---------- Provided records
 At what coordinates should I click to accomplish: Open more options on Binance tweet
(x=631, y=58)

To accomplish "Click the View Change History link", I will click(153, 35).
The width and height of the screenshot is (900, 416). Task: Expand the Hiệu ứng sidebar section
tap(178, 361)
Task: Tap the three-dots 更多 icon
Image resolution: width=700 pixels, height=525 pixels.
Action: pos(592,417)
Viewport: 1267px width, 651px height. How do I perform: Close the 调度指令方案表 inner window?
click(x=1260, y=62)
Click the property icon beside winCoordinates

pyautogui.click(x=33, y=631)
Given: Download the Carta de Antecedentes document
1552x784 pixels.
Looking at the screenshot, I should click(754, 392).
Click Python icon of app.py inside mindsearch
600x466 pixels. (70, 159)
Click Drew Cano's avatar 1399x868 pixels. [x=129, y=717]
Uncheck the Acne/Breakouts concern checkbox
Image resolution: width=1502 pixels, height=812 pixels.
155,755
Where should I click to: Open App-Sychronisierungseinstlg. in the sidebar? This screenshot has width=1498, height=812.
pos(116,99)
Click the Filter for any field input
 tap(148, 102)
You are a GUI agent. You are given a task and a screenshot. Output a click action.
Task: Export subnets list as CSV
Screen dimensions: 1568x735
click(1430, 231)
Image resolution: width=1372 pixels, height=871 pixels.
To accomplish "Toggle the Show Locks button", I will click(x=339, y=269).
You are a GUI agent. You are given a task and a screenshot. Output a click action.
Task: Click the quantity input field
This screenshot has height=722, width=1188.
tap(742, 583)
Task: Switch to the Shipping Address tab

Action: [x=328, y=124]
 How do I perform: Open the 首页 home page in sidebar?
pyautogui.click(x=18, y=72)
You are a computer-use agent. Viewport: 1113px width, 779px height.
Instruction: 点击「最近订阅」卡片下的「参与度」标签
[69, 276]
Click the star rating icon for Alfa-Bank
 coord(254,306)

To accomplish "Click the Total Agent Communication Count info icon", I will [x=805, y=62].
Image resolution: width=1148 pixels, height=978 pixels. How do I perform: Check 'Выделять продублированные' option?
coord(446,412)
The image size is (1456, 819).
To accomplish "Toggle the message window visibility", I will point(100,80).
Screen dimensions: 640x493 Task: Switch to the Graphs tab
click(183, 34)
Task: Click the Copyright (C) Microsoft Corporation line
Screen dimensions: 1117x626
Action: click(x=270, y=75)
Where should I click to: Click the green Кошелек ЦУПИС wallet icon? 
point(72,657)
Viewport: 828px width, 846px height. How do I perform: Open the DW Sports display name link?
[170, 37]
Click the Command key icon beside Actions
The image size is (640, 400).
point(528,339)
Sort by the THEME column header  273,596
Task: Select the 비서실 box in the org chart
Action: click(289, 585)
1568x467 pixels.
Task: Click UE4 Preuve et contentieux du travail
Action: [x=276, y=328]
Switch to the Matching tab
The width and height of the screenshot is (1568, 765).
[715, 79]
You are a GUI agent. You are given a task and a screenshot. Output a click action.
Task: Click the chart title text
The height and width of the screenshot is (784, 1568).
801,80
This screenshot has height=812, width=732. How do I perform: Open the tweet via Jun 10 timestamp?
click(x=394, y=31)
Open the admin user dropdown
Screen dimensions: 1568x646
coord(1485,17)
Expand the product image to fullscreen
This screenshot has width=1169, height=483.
--------------------
Instructions for the task: Rewrite every line of the data from the line containing "Image resolution: width=1372" down to the line containing "I will point(100,80).", shifting every coordinate in the answers up by 68 and leaving all other text as it stands.

Result for this exercise:
Image resolution: width=1372 pixels, height=871 pixels.
To accomplish "Toggle the Show Locks button", I will click(x=407, y=337).
You are a GUI agent. You are given a task and a screenshot. Output a click action.
Task: Click the quantity input field
This screenshot has height=722, width=1188.
tap(810, 651)
Task: Switch to the Shipping Address tab

Action: [x=396, y=192]
 How do I perform: Open the 首页 home page in sidebar?
pyautogui.click(x=86, y=140)
You are a computer-use agent. Viewport: 1113px width, 779px height.
Instruction: 点击「最近订阅」卡片下的「参与度」标签
[137, 344]
Click the star rating icon for Alfa-Bank
 coord(322,374)

To accomplish "Click the Total Agent Communication Count info icon", I will [x=873, y=130].
Image resolution: width=1148 pixels, height=978 pixels. How do I perform: Check 'Выделять продублированные' option?
coord(514,480)
The image size is (1456, 819).
To accomplish "Toggle the message window visibility", I will point(168,148).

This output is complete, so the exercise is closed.